<<<<

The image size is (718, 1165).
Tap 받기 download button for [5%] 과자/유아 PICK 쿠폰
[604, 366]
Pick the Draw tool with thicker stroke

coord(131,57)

>>>>

WHAT THE TASK REQUIRES:
Would you please transcribe each line of the material exactly?

ANSWER FOR THE TASK:
The image size is (718, 1165).
Tap 받기 download button for [5%] 과자/유아 PICK 쿠폰
[604, 366]
Pick the Draw tool with thicker stroke

coord(131,57)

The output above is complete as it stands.